It is important to note that H. sapiens are the last species of the genus Homo, with the first species tentatively dated in Africa to nearly 2.5 million YA (years ago), which led to the first dispersal of hominins (largely H. erectus) from Africa around 1.8 YA (Jurmain et a.l 2011: 240); AMH dispersal occurred much later.  It was once thought that AMH were defined by modern anatomy and behaviour at the junction of the Upper Palaeolithic around 40,000 YA (Nowell 2010: 438), however, recent palaeoanthropological finds and research have discovered a distinct ‘decoupling’ between early AMH anatomy and later symbolic/modern behaviour, with anatomically similar traits of AMH in fossils pinpointed to east and south Africa to around 200,000 YA (Rightmire 2008: 8, Wood 2005).  However there are problems concurrent with the dating of the hominin fossil record, as Millard (2008: 870) concludes that ‘the dating evidence for many key fossils is poor’.  Typically there are a number of assigned morphological features that mark out Homo sapiens compared to other species in the Homo genus (Table 1).  As Tattersall and Schwartz (2008: 51) note, however impressive the suite of features ‘not all of them are expressed with equal emphasis in all living humans’.  When this is combined with the fossil record of AMH, with individuals often taken as examples for their own long lost skeletal population and the problems inherent in the preservation of skeletal elements (geological pressure, scavenging etc), we should rightly be wary of definitively assigning a species name before comparison with relative contextual remains, stratigraphic layers and other similar period sites (Millard 2008, Pettitt 2005).
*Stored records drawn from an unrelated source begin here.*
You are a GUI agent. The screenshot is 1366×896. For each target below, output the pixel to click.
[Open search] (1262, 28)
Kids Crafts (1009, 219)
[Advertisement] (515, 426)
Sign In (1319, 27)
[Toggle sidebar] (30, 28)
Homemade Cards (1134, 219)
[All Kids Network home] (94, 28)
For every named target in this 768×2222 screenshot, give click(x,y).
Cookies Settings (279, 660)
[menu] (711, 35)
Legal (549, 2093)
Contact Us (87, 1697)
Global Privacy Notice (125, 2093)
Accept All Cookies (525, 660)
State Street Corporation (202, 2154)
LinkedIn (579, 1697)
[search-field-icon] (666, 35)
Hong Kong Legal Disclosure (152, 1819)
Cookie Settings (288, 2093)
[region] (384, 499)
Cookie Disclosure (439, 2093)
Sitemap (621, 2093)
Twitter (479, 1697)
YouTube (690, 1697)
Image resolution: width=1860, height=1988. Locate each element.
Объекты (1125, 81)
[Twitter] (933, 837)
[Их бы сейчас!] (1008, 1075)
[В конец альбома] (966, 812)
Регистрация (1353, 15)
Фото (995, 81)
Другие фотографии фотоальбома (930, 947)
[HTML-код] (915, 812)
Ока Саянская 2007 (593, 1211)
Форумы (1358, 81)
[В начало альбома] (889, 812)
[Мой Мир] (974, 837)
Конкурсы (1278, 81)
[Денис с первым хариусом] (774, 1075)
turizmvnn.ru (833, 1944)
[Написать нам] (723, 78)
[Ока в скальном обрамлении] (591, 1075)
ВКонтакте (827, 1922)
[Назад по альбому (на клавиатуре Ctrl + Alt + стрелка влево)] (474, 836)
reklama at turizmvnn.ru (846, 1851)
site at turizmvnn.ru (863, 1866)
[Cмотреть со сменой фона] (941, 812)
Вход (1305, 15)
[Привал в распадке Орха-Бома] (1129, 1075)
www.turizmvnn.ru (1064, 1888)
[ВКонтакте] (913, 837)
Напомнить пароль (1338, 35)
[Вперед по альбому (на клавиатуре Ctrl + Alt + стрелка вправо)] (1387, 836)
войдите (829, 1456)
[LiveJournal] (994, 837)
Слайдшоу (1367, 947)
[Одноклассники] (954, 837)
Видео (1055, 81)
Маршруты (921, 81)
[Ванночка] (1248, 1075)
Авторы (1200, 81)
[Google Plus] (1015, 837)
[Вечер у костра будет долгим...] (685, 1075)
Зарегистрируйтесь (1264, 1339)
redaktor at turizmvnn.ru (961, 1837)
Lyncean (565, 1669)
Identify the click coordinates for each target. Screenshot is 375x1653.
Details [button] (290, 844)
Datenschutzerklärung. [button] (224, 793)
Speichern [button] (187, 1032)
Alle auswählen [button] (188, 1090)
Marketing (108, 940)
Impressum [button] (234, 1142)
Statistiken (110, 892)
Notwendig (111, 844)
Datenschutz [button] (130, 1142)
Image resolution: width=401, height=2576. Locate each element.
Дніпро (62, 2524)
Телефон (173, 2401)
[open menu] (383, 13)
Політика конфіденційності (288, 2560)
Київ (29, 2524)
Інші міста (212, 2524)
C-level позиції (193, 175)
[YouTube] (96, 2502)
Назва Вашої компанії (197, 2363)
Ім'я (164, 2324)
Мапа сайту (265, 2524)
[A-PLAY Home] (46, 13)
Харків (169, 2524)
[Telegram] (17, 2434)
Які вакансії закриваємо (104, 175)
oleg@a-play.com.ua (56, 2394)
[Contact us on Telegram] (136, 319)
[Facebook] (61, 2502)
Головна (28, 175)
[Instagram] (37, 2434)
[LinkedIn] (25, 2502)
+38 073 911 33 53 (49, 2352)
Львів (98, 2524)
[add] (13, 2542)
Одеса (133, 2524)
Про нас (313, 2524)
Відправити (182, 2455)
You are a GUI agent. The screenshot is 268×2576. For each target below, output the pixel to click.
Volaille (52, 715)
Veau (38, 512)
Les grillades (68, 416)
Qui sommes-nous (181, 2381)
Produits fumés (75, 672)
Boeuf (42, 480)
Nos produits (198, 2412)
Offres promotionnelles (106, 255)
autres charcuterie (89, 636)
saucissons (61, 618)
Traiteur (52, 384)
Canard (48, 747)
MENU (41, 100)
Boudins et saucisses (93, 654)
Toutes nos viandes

General Characteristic Morphological features of AMH:


  • Cranial capacity in excess 1350cc (variable).
  • Distinct chin (inverted T).
  • Relatively veretical frontal bone
  • Relatvely flat non-projecting face.
  • Brow ridge expressed more clearly in males.
  • Round occipital region.
  • Small incisor teeth.

Post Cranial:

  • Narrow thorax.
  • Small and narrow pelvis.
  • Straight limb bones.
  • Typically less ‘robust’, more gracile, then recent ancestors.

Table 1. General morphology for Homo sapiens (Pettitt 2005: 132, Tattersall and Schwartz 2008: 51, Wood 2005: 110). NB see also Pearson’s Table 2 (2008: 39).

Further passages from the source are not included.